__Aim of the task__.
Are you able to retype all the records below exactly?

__Data for the task__.

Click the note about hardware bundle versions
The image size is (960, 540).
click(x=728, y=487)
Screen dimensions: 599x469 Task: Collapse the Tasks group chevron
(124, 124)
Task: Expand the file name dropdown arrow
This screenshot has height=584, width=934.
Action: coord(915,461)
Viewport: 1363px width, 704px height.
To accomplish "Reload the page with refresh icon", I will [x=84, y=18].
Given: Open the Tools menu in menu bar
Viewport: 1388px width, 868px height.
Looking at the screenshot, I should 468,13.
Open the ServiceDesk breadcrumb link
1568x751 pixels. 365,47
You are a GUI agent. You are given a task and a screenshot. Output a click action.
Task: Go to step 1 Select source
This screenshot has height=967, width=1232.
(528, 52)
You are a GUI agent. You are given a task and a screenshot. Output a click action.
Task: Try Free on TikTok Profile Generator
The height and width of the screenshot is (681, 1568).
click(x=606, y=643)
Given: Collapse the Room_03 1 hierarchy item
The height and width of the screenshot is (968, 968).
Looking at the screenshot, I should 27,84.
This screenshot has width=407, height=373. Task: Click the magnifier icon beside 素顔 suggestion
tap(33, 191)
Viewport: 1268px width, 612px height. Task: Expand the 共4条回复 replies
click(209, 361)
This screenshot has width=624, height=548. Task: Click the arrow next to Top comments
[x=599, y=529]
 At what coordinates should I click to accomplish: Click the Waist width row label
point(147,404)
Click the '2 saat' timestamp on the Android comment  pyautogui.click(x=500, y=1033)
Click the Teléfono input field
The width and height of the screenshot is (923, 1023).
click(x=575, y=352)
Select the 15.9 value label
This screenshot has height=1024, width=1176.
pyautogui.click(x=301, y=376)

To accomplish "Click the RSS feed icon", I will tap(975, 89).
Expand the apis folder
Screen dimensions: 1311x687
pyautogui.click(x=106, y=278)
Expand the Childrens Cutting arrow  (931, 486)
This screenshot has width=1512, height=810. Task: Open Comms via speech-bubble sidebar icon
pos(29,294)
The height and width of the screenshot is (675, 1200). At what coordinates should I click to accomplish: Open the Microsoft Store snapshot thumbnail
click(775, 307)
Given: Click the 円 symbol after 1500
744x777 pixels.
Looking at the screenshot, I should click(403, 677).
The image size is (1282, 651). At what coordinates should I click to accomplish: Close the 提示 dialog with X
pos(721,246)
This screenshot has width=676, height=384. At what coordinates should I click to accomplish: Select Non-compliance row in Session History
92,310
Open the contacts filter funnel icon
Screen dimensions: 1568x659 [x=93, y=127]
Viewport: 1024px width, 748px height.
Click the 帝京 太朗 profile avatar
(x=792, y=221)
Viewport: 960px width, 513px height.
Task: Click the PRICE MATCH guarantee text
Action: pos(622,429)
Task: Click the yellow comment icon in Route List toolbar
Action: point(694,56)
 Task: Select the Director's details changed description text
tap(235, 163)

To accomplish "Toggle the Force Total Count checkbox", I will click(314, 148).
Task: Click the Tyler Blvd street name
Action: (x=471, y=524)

__Task result__.
Click the note about hardware bundle versions
The image size is (960, 540).
click(x=728, y=487)
Screen dimensions: 599x469 Task: Collapse the Tasks group chevron
(124, 124)
Task: Expand the file name dropdown arrow
This screenshot has height=584, width=934.
Action: coord(915,461)
Viewport: 1363px width, 704px height.
To accomplish "Reload the page with refresh icon", I will [x=84, y=18].
Given: Open the Tools menu in menu bar
Viewport: 1388px width, 868px height.
Looking at the screenshot, I should 468,13.
Open the ServiceDesk breadcrumb link
1568x751 pixels. 365,47
You are a GUI agent. You are given a task and a screenshot. Output a click action.
Task: Go to step 1 Select source
This screenshot has height=967, width=1232.
(528, 52)
You are a GUI agent. You are given a task and a screenshot. Output a click action.
Task: Try Free on TikTok Profile Generator
The height and width of the screenshot is (681, 1568).
click(x=606, y=643)
Given: Collapse the Room_03 1 hierarchy item
The height and width of the screenshot is (968, 968).
Looking at the screenshot, I should 27,84.
This screenshot has width=407, height=373. Task: Click the magnifier icon beside 素顔 suggestion
tap(33, 191)
Viewport: 1268px width, 612px height. Task: Expand the 共4条回复 replies
click(209, 361)
This screenshot has width=624, height=548. Task: Click the arrow next to Top comments
[x=599, y=529]
 At what coordinates should I click to accomplish: Click the Waist width row label
point(147,404)
Click the '2 saat' timestamp on the Android comment  pyautogui.click(x=500, y=1033)
Click the Teléfono input field
The width and height of the screenshot is (923, 1023).
click(x=575, y=352)
Select the 15.9 value label
This screenshot has height=1024, width=1176.
pyautogui.click(x=301, y=376)

To accomplish "Click the RSS feed icon", I will tap(975, 89).
Expand the apis folder
Screen dimensions: 1311x687
pyautogui.click(x=106, y=278)
Expand the Childrens Cutting arrow  (931, 486)
This screenshot has width=1512, height=810. Task: Open Comms via speech-bubble sidebar icon
pos(29,294)
The height and width of the screenshot is (675, 1200). At what coordinates should I click to accomplish: Open the Microsoft Store snapshot thumbnail
click(775, 307)
Given: Click the 円 symbol after 1500
744x777 pixels.
Looking at the screenshot, I should click(403, 677).
The image size is (1282, 651). At what coordinates should I click to accomplish: Close the 提示 dialog with X
pos(721,246)
This screenshot has width=676, height=384. At what coordinates should I click to accomplish: Select Non-compliance row in Session History
92,310
Open the contacts filter funnel icon
Screen dimensions: 1568x659 [x=93, y=127]
Viewport: 1024px width, 748px height.
Click the 帝京 太朗 profile avatar
(x=792, y=221)
Viewport: 960px width, 513px height.
Task: Click the PRICE MATCH guarantee text
Action: pos(622,429)
Task: Click the yellow comment icon in Route List toolbar
Action: point(694,56)
 Task: Select the Director's details changed description text
tap(235, 163)

To accomplish "Toggle the Force Total Count checkbox", I will click(314, 148).
Task: Click the Tyler Blvd street name
Action: (x=471, y=524)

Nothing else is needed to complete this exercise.